I wonder this mostly because the now-infamous image of a stately Ashlee Simpson that seems to be everywhere - there she is, a blonde now, small-nosed now, big-breasted now. Ashlee had botox, Ashlee had a boob job, Ashlee had a nosejob and lip work. I don't know exactly which rumor is true, nor do I care to.

I do, however, note the irony of a woman who will declare, from every microphone possible, that she is "her own woman," that she "won't change for anybody," that she "cannot be told who she is." I didn't buy that when she said it, of course (who could?), yet I did think that was at least a message of confidence she wanted her fan base to share with her. I have no doubt that message will continue when "the new Ashlee" unveils her third album.

This is where things get harmful, I believe, and it also treads on my own moral beliefs about plastic surgery. I do believe that women of all ages should be "her own woman," should "not change for anybody," and should "not be told who they are." Yet if Ashlee's looks were keeping her from being the sex symbol her sister is, it seems to me the exact wrong message to turn her into one - wasn't the notion from the beginning that Ashlee, with her black hair, would stand as the "edgy" counterpart to her sister's glitz? Perhaps Joe realized his marketing strategy was underperforming when Ashlee's SNL snafu helped I Am Me, her sophomore album, underperform.

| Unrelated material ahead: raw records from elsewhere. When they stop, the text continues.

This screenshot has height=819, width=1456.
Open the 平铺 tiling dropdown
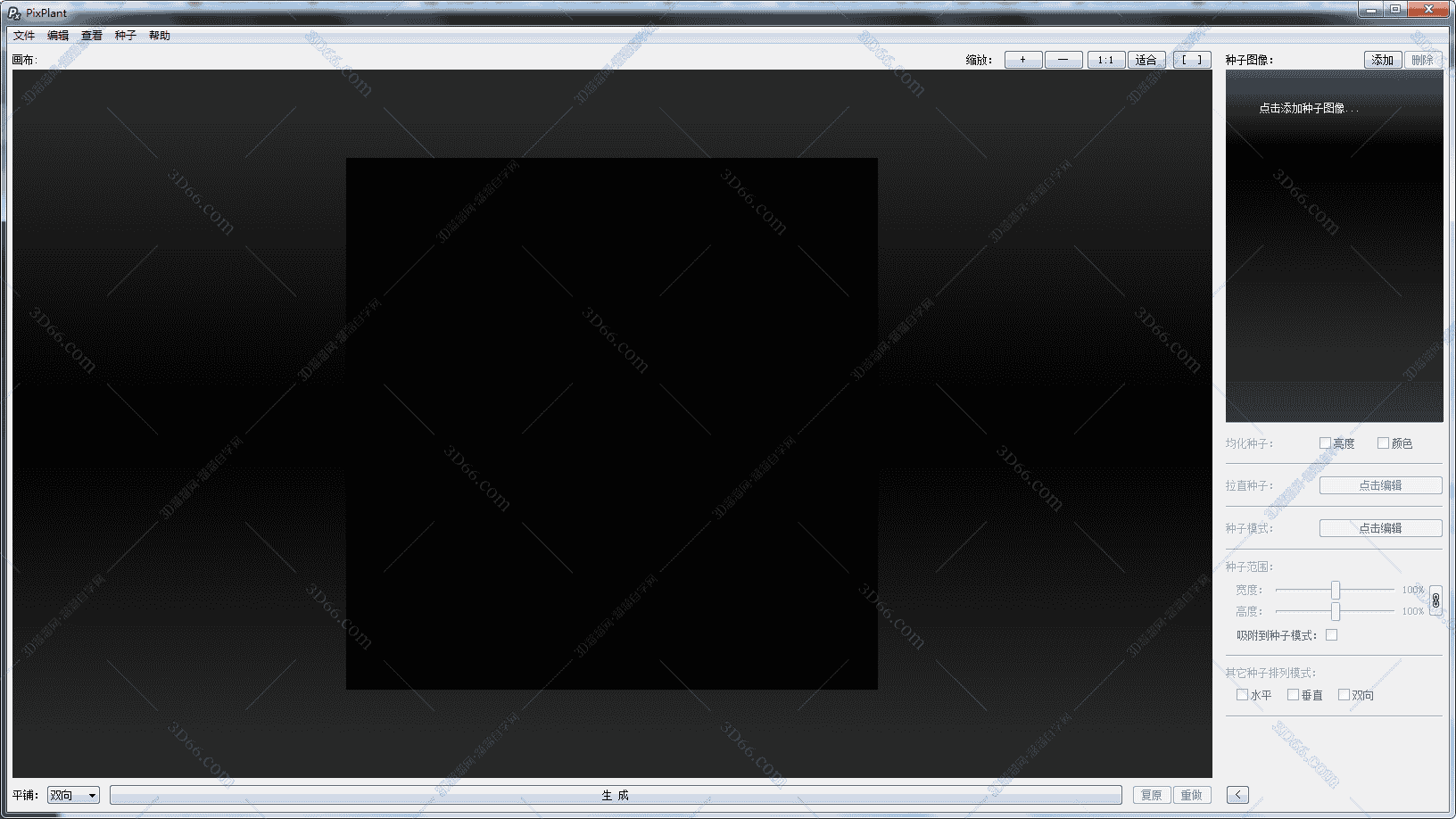point(73,795)
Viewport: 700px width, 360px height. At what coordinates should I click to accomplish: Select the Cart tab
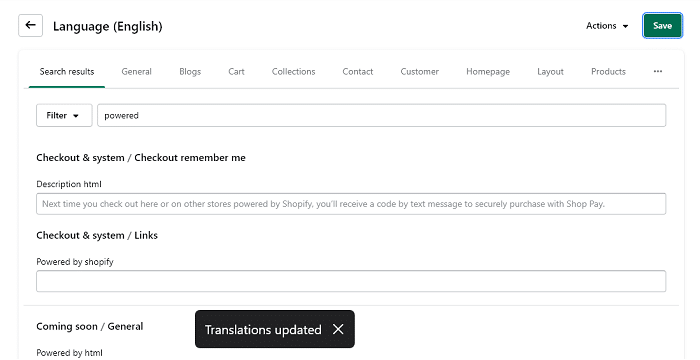coord(236,71)

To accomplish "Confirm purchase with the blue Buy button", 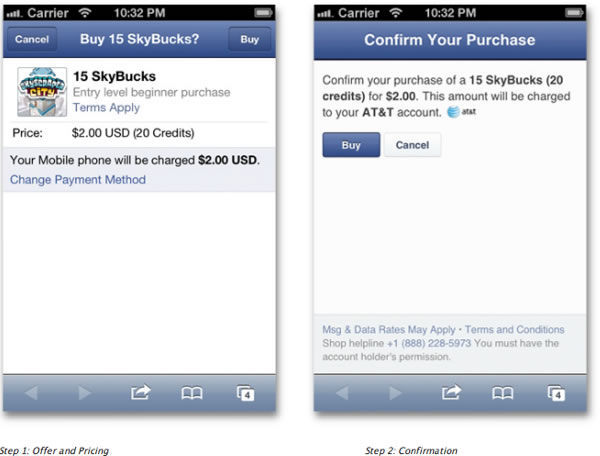I will click(351, 145).
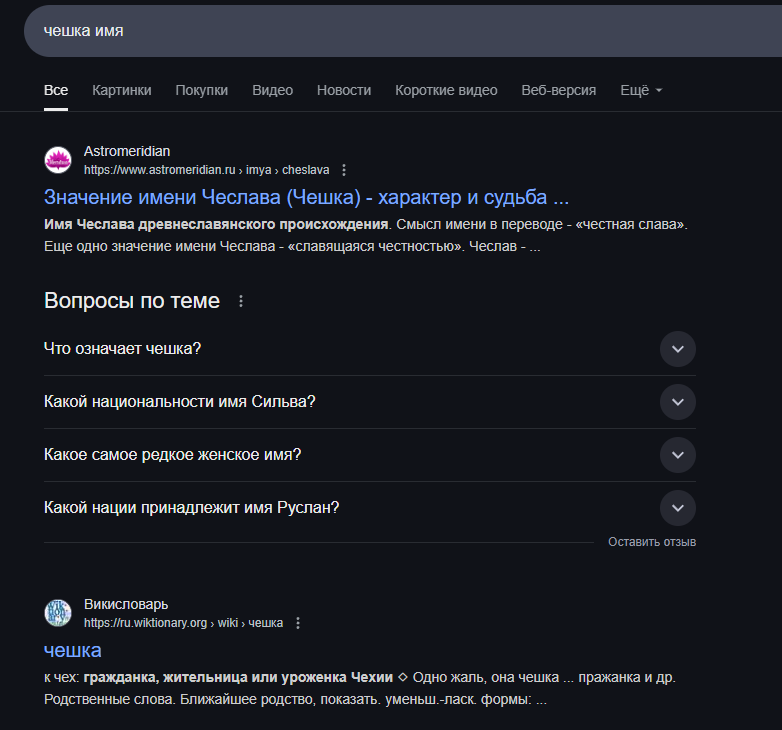782x730 pixels.
Task: Click the Astromeridian site favicon
Action: click(58, 160)
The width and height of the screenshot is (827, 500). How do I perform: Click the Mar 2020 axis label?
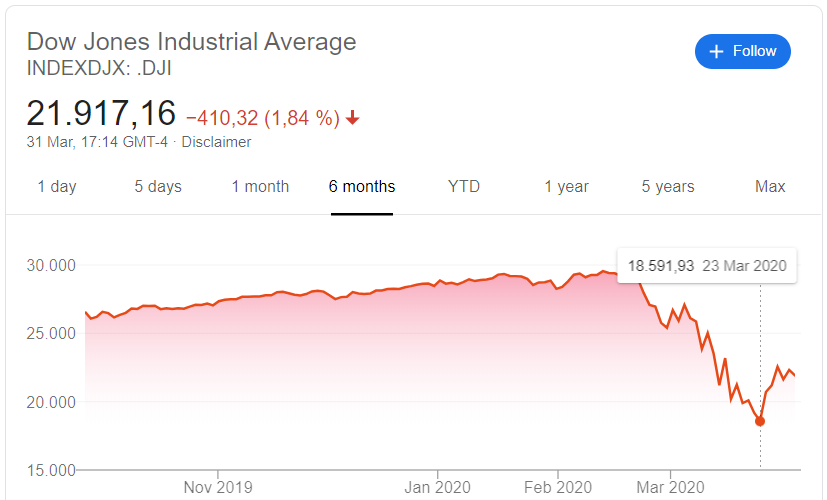tap(669, 488)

If this seems like a lot of energy to go through for middling and forgettable pop stars, it most likely is, however I think Jessica and Ashlee Simpson are the stars most indicative of the cynical, market-driven business of celebrity. They are women who are most successful when commodities, most appealing when reflecting the messages we like to believe in. What makes them harmful, I believe, is the expansion of those messages - independence is great, but that includes the "independent" decision to alter your looks and identity. Art and music are great, but really, they are just means to present best Celeb persona. They are, I think, less musicians than cautionary tales for parenting.